Work item:
The answer is a stretch of the material below, returned exactly: the line containing "At what coordinates should I click to accomplish: Select", the line containing "Click the blank", and all lines between.
- - -
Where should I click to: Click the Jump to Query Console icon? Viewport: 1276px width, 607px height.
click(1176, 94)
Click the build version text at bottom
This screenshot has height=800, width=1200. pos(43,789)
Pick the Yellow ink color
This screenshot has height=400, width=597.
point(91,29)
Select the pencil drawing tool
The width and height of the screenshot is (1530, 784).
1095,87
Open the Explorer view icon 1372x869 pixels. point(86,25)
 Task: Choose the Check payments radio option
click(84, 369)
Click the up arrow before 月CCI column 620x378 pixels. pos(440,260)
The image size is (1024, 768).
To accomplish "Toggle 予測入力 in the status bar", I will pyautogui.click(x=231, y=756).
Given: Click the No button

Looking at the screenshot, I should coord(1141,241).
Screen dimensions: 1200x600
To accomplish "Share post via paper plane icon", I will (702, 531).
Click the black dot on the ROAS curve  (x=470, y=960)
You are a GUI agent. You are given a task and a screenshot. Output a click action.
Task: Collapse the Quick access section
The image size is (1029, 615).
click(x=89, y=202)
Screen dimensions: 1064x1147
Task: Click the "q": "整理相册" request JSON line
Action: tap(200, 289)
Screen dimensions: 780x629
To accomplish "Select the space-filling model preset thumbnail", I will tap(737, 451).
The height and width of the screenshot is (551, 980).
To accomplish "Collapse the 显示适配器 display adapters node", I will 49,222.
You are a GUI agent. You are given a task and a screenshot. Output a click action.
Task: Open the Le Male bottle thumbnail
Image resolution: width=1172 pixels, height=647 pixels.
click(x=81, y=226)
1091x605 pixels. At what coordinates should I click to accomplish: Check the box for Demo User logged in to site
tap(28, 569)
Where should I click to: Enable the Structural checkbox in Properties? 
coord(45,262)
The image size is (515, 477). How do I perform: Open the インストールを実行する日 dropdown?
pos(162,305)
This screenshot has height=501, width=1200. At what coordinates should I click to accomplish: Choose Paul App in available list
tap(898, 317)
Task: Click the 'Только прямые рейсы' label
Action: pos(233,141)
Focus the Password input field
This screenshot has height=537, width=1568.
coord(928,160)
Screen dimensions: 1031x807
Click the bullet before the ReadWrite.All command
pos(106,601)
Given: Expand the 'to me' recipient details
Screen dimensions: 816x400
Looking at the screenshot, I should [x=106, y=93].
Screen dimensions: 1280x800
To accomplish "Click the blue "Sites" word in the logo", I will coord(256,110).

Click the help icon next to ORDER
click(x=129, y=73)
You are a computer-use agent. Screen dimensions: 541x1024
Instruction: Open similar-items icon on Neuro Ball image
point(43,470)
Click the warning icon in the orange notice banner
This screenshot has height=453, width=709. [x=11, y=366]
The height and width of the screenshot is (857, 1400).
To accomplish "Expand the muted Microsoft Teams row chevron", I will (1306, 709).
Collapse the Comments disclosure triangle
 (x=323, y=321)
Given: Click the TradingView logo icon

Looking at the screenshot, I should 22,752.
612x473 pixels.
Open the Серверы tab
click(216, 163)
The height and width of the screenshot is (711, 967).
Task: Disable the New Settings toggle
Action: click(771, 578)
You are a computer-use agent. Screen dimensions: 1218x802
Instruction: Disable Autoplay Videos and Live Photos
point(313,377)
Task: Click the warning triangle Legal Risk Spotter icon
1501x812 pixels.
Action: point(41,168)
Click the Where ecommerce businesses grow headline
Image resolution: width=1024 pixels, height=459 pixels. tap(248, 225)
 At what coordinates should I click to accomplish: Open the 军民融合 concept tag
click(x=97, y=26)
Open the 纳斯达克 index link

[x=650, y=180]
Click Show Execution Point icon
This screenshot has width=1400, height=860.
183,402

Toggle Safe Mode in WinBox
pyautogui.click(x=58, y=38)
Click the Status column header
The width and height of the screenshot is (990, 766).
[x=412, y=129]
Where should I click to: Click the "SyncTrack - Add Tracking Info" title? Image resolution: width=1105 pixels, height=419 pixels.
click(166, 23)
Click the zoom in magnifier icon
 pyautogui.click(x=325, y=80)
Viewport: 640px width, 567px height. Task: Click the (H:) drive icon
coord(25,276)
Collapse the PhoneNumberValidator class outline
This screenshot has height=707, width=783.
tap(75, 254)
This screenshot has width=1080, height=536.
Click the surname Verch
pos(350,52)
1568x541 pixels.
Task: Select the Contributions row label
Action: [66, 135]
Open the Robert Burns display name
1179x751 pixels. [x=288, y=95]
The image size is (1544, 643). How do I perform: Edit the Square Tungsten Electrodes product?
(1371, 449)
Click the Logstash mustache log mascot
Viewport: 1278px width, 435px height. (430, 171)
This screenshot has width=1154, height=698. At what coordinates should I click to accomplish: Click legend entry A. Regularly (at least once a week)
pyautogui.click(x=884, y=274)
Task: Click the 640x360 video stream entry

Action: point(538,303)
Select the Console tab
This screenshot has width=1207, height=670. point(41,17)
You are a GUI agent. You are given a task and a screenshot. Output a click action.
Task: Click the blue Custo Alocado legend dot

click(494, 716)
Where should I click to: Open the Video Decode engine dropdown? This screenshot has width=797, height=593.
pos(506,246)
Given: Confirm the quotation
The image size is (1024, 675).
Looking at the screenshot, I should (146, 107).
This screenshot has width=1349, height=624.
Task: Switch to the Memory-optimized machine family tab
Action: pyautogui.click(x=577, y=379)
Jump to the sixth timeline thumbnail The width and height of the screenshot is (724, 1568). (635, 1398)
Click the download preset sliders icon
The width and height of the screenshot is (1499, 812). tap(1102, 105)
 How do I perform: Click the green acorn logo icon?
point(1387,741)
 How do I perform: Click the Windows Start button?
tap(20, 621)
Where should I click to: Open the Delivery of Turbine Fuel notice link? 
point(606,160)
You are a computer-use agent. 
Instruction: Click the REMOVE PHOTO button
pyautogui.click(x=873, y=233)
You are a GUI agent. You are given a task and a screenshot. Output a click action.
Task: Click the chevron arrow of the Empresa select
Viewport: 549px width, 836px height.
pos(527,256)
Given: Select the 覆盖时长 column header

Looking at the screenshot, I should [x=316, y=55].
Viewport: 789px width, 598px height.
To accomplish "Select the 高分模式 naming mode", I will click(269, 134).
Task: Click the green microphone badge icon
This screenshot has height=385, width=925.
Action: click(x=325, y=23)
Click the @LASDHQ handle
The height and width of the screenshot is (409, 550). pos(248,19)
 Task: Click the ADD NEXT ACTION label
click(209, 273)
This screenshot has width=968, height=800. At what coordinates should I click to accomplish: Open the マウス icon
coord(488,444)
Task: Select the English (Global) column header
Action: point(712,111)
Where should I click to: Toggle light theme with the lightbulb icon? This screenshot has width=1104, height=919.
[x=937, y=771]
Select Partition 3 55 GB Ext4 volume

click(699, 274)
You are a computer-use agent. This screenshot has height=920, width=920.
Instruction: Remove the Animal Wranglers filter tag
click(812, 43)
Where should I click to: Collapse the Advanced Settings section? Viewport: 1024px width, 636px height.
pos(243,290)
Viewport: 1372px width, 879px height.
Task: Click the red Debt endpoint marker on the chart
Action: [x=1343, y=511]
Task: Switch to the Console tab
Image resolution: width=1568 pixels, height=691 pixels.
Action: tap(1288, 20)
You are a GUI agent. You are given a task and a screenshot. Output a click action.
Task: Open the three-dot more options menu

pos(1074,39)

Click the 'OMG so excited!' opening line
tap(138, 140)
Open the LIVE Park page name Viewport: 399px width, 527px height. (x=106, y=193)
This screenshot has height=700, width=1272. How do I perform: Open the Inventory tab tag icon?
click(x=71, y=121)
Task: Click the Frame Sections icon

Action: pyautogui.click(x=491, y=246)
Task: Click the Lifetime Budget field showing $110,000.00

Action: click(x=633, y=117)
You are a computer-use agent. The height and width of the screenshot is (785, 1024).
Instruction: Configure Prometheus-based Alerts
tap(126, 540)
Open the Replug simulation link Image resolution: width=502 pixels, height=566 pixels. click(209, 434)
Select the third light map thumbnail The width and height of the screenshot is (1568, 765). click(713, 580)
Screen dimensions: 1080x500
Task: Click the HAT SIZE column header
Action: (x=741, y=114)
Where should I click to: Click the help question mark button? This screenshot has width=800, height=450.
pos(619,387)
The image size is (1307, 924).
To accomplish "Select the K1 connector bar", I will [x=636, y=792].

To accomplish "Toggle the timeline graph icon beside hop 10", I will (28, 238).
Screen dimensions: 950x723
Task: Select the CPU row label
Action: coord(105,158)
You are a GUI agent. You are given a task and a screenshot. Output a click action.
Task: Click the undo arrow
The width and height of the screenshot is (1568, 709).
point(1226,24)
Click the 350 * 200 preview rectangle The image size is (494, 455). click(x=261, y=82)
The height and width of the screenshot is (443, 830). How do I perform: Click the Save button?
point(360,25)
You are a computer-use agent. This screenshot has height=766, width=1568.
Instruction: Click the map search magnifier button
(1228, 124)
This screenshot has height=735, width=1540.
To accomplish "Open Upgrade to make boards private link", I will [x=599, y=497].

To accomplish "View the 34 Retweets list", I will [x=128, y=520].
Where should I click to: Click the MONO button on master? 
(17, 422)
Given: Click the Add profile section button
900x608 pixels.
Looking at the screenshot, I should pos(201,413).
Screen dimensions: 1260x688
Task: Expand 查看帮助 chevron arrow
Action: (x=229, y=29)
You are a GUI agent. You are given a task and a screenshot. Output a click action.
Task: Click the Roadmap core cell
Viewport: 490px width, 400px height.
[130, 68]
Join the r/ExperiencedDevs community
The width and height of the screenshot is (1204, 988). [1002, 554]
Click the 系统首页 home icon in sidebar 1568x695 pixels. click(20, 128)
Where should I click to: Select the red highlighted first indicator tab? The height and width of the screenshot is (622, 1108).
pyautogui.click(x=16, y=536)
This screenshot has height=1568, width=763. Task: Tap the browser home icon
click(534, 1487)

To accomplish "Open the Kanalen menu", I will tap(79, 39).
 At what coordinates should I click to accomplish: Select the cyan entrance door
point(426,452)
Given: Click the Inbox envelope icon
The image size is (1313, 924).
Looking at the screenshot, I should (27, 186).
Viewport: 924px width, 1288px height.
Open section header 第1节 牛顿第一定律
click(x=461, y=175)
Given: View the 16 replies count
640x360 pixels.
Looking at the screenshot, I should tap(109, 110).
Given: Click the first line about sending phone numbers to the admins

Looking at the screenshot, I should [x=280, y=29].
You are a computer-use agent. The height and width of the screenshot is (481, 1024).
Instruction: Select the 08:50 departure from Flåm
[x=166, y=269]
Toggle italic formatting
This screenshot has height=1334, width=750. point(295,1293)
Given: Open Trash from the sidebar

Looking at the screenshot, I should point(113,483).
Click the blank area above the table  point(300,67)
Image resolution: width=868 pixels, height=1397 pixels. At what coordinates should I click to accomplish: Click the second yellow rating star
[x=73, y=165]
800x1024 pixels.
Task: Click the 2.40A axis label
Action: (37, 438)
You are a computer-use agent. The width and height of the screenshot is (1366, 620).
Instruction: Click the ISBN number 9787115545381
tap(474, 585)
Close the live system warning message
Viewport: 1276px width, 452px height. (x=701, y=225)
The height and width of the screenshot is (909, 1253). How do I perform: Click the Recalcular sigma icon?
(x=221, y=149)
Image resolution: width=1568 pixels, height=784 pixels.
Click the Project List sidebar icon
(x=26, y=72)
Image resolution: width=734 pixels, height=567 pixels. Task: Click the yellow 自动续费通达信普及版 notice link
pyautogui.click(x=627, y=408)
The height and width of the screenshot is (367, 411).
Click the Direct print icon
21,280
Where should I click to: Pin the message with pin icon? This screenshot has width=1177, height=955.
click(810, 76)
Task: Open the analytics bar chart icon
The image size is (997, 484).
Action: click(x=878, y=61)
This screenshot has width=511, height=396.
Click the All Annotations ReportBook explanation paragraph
- - -
Response:
 At what coordinates should I click to accomplish: Select the cyan entrance door
point(426,452)
Given: Click the Inbox envelope icon
The image size is (1313, 924).
Looking at the screenshot, I should (27, 186).
Viewport: 924px width, 1288px height.
Open section header 第1节 牛顿第一定律
click(x=461, y=175)
Given: View the 16 replies count
640x360 pixels.
Looking at the screenshot, I should tap(109, 110).
Given: Click the first line about sending phone numbers to the admins

Looking at the screenshot, I should [x=280, y=29].
You are a computer-use agent. The height and width of the screenshot is (481, 1024).
Instruction: Select the 08:50 departure from Flåm
[x=166, y=269]
Toggle italic formatting
This screenshot has height=1334, width=750. point(295,1293)
Given: Open Trash from the sidebar

Looking at the screenshot, I should point(113,483).
Click the blank area above the table  point(300,67)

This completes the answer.